(Extracted records)

==*==

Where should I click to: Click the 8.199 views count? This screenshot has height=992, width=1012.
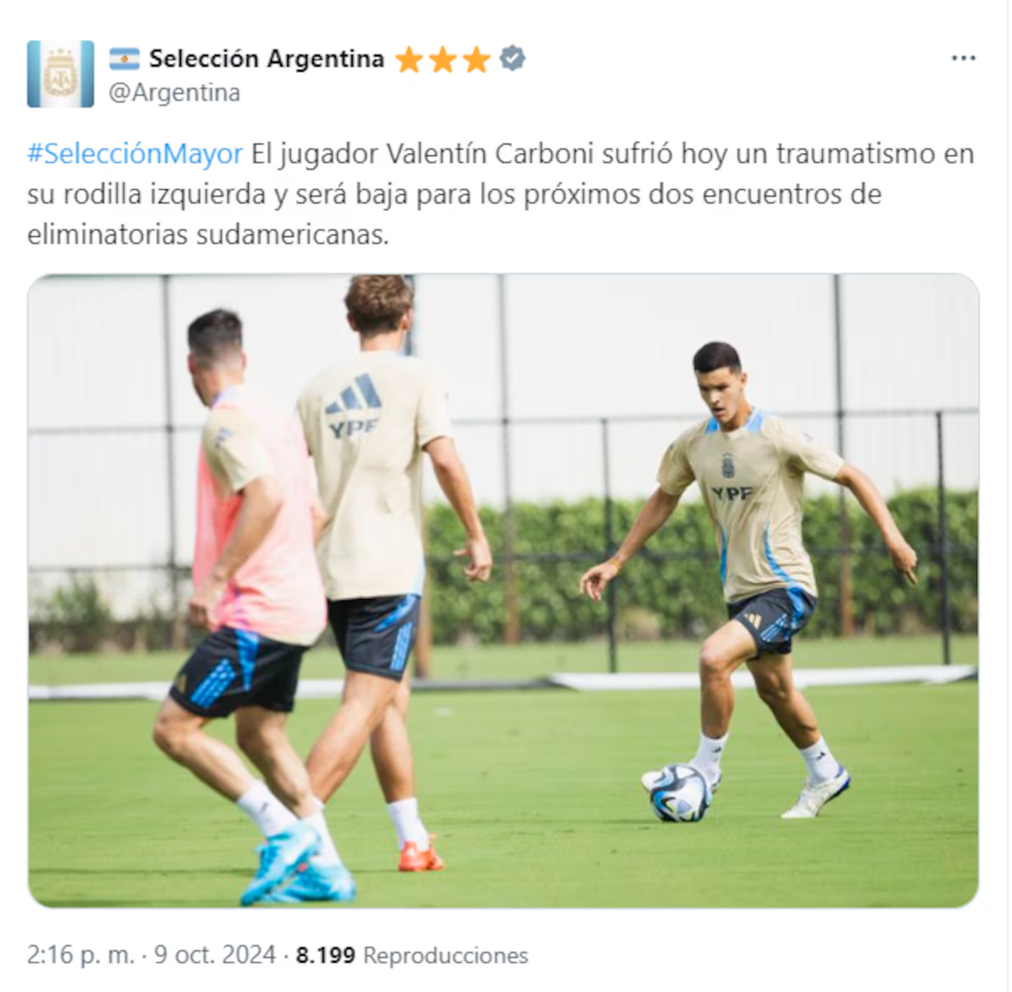[325, 955]
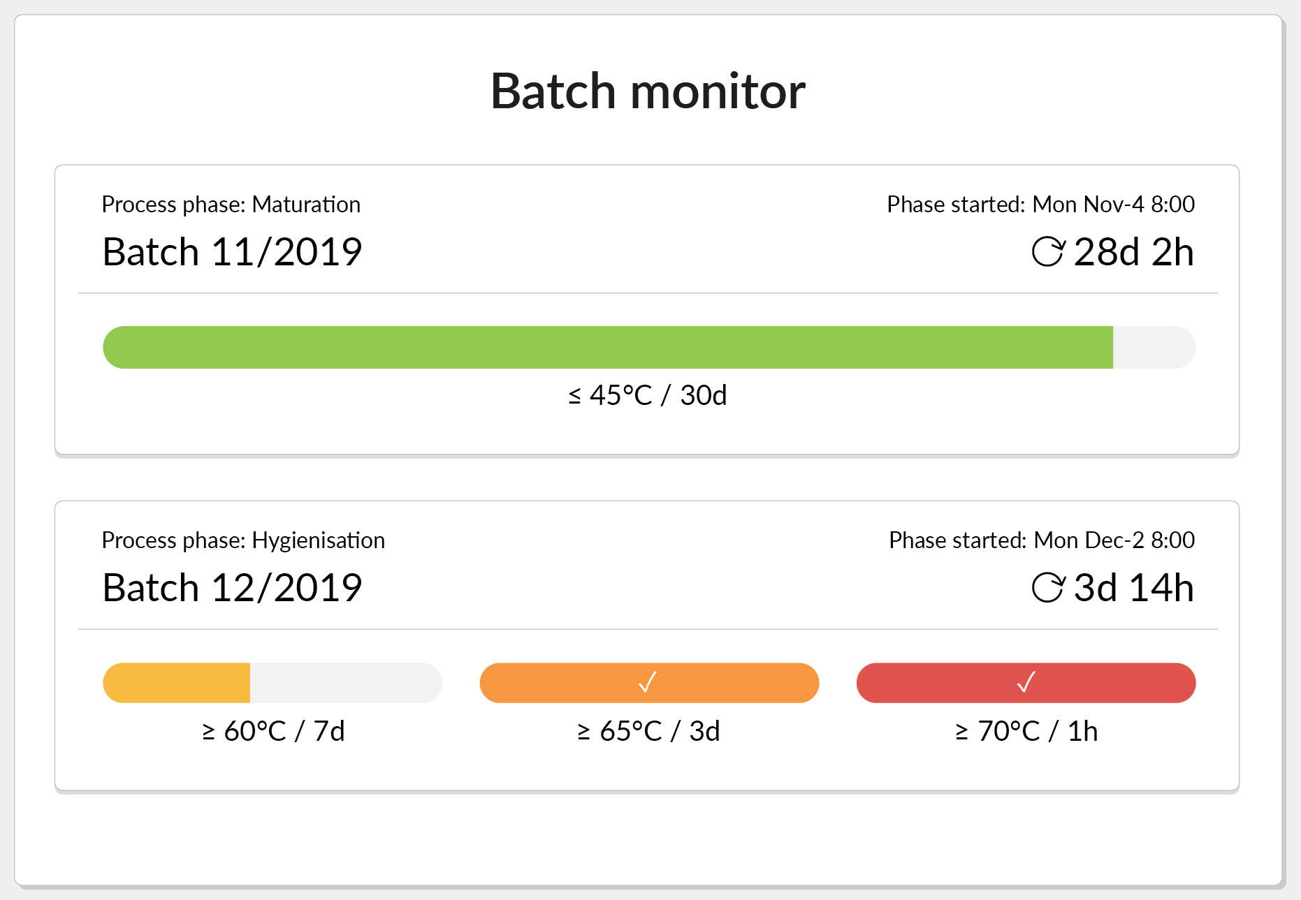Image resolution: width=1301 pixels, height=900 pixels.
Task: Click the ≥ 65°C / 3d label
Action: tap(648, 731)
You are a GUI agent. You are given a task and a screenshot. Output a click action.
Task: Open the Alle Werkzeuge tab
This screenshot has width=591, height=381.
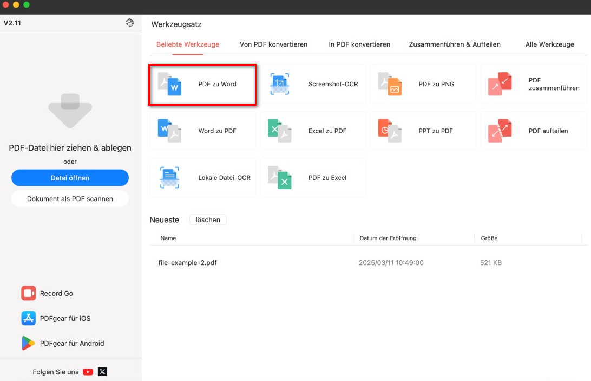tap(549, 44)
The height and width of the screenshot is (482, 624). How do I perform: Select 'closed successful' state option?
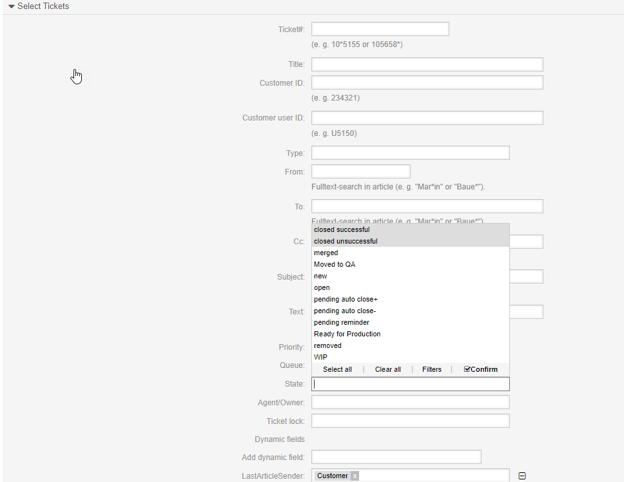pyautogui.click(x=342, y=229)
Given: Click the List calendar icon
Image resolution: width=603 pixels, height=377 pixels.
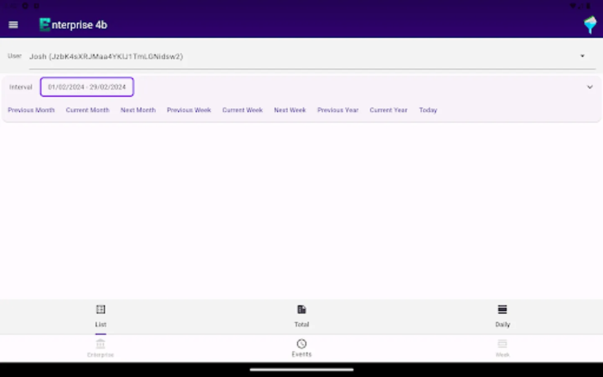Looking at the screenshot, I should [x=101, y=309].
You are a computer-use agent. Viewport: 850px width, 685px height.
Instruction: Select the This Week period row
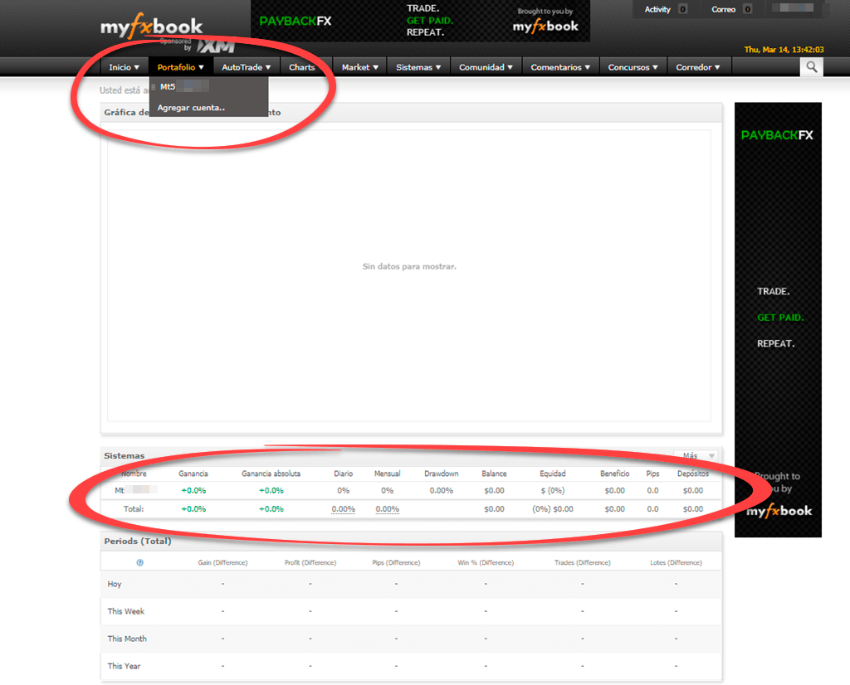tap(126, 611)
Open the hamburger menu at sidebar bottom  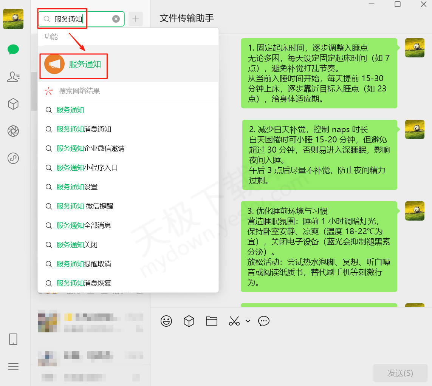(x=13, y=366)
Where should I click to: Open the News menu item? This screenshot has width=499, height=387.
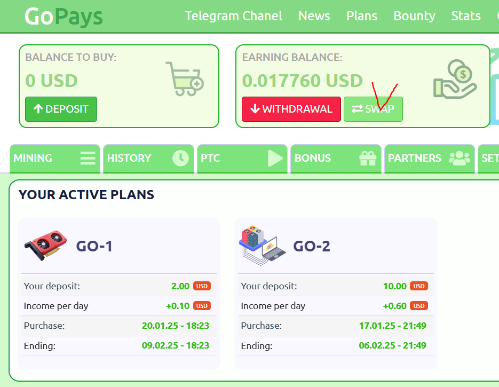point(314,16)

==*==

WHAT THE EXERCISE ASKS
Starting at the line that holds "Where should I click to: Open", retype every line through the end of the data, both ends included. Pictures stay out of the copy.

ANSWER BOX
Where should I click to: Open the News menu item? This screenshot has width=499, height=387.
point(314,16)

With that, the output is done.